PROBLEM DESCRIPTION:
Begin at the line that holds "Instruction: Switch to the 我要变强 side tab" and retype every line through the end of the material, both included. Leave out the pictures.

######

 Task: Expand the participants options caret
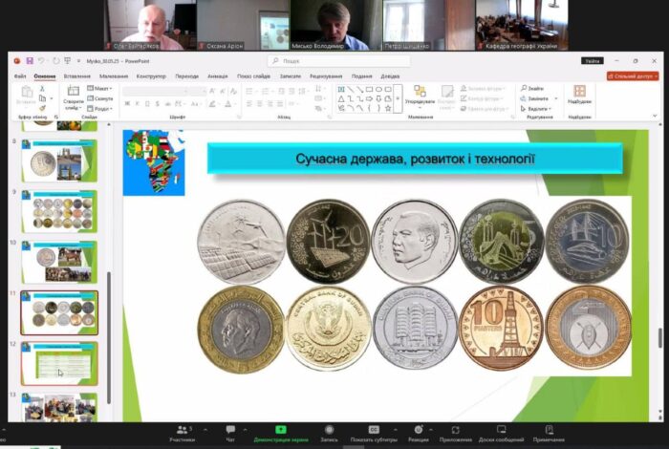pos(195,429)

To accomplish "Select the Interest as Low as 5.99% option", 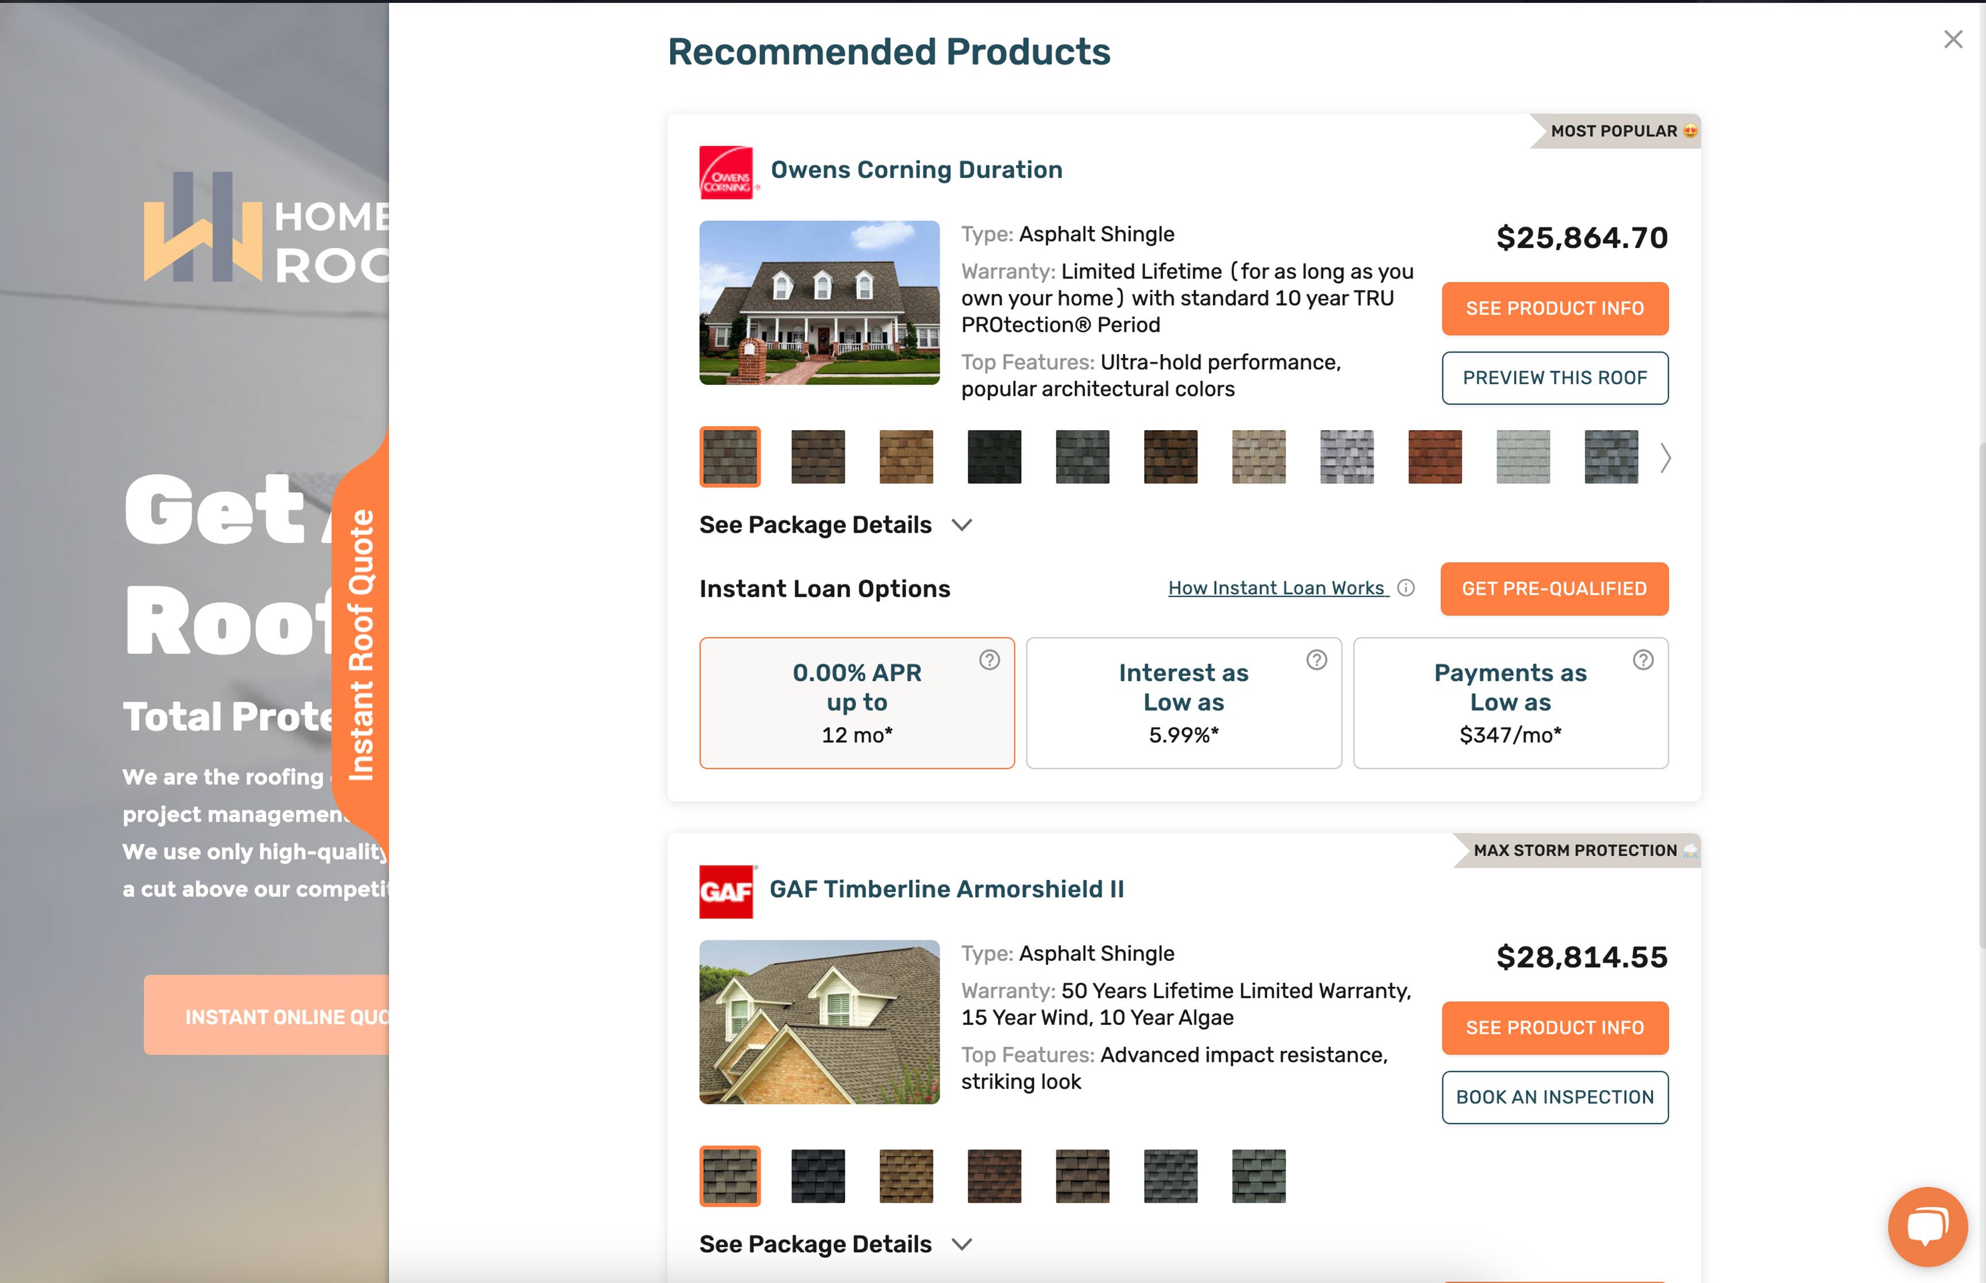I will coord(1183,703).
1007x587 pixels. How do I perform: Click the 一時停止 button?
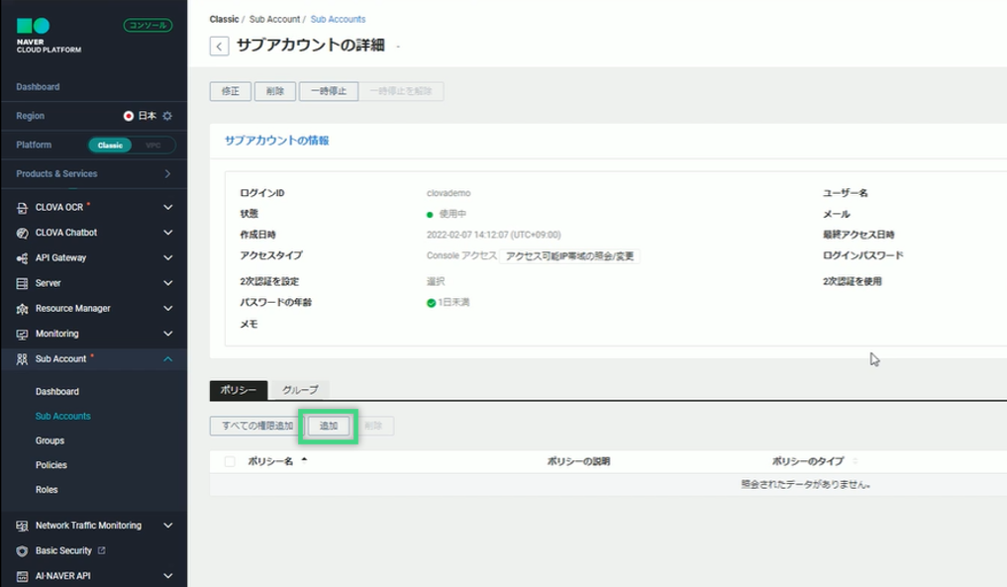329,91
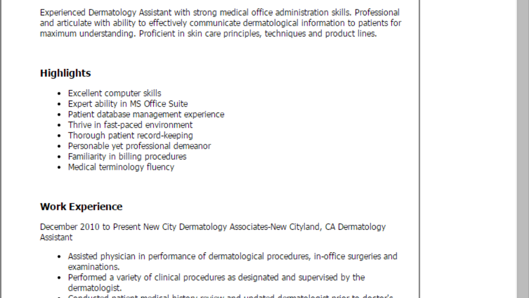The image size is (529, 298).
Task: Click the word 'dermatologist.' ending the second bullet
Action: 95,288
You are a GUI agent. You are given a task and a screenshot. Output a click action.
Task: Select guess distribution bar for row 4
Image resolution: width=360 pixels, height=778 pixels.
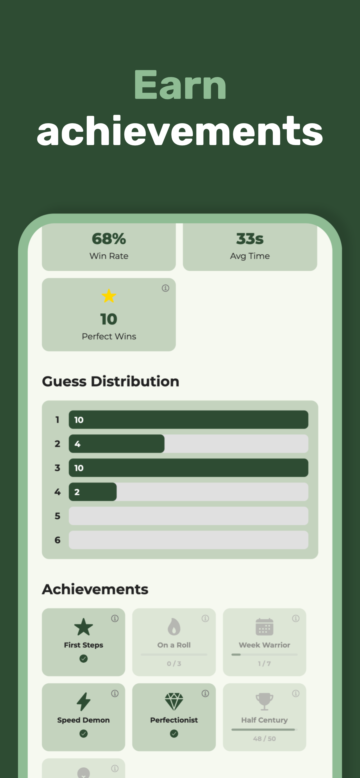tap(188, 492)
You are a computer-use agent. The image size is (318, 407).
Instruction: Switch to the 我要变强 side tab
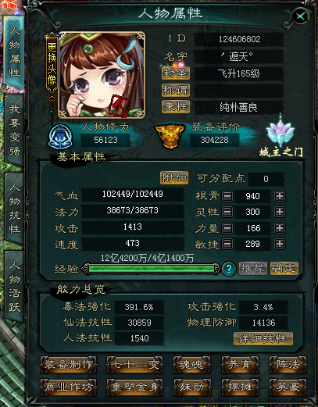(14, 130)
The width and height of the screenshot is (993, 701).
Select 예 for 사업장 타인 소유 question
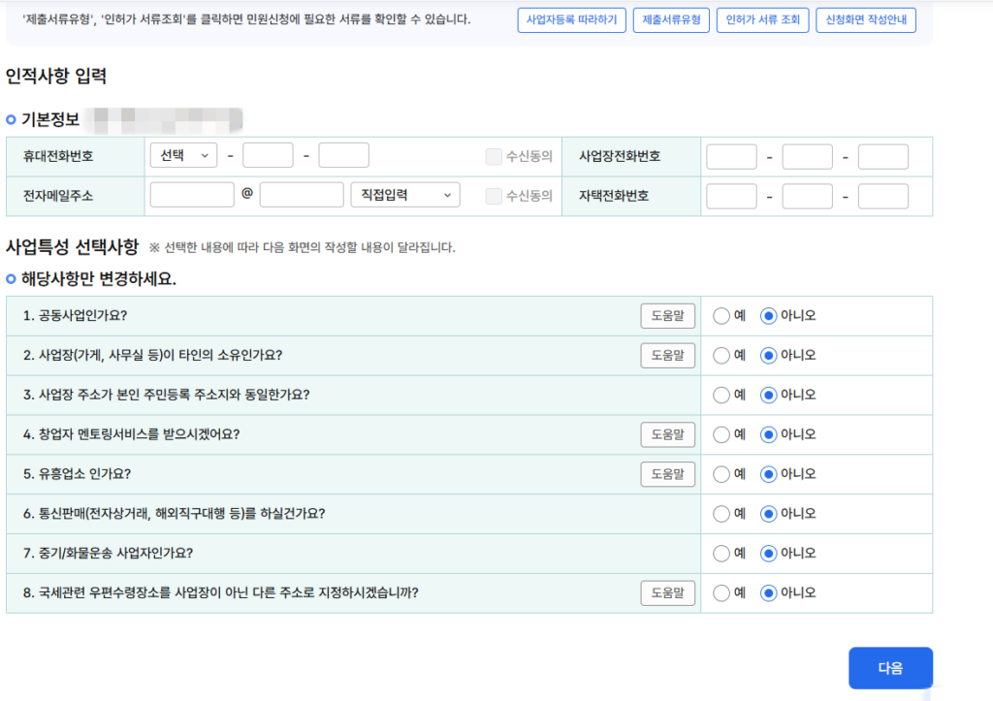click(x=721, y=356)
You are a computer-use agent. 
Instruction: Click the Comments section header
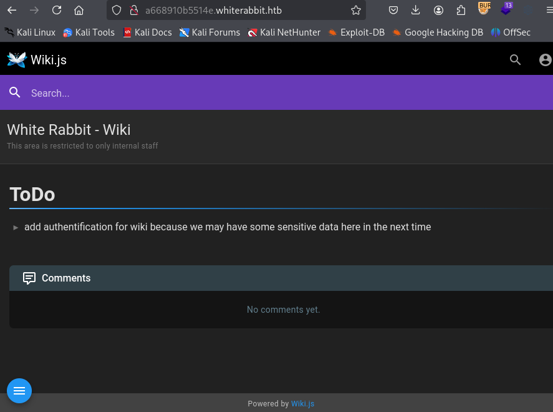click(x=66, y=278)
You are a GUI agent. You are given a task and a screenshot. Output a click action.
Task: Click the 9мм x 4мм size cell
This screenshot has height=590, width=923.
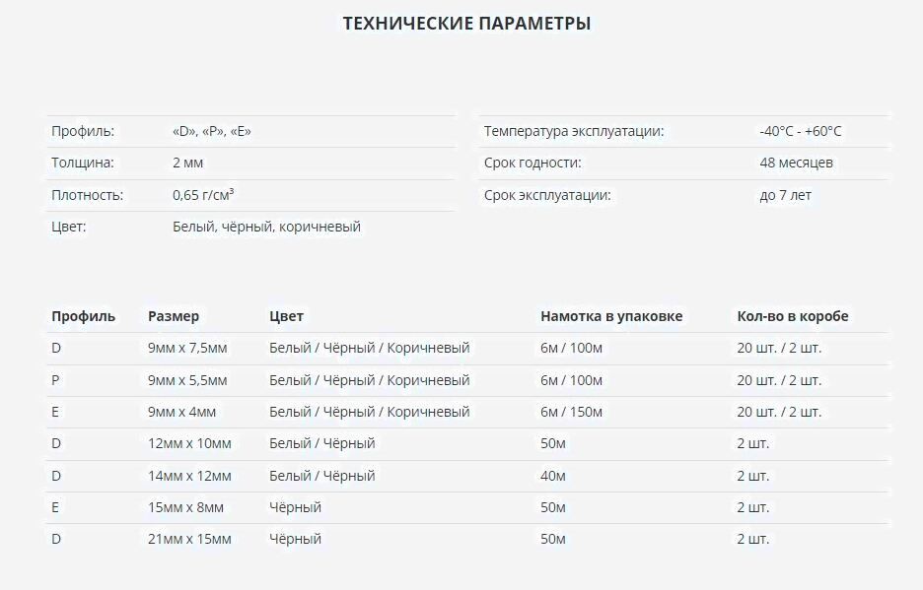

######

COMPLETED EXERCISE:
Instruction: Switch to the 我要变强 side tab
(14, 130)
The width and height of the screenshot is (993, 701).
Select 예 for 사업장 타인 소유 question
click(x=721, y=356)
You are a computer-use agent. 
Instruction: Click the Comments section header
click(x=66, y=278)
You are a GUI agent. You are given a task and a screenshot. Output a click action.
Task: Click the 9мм x 4мм size cell
This screenshot has height=590, width=923.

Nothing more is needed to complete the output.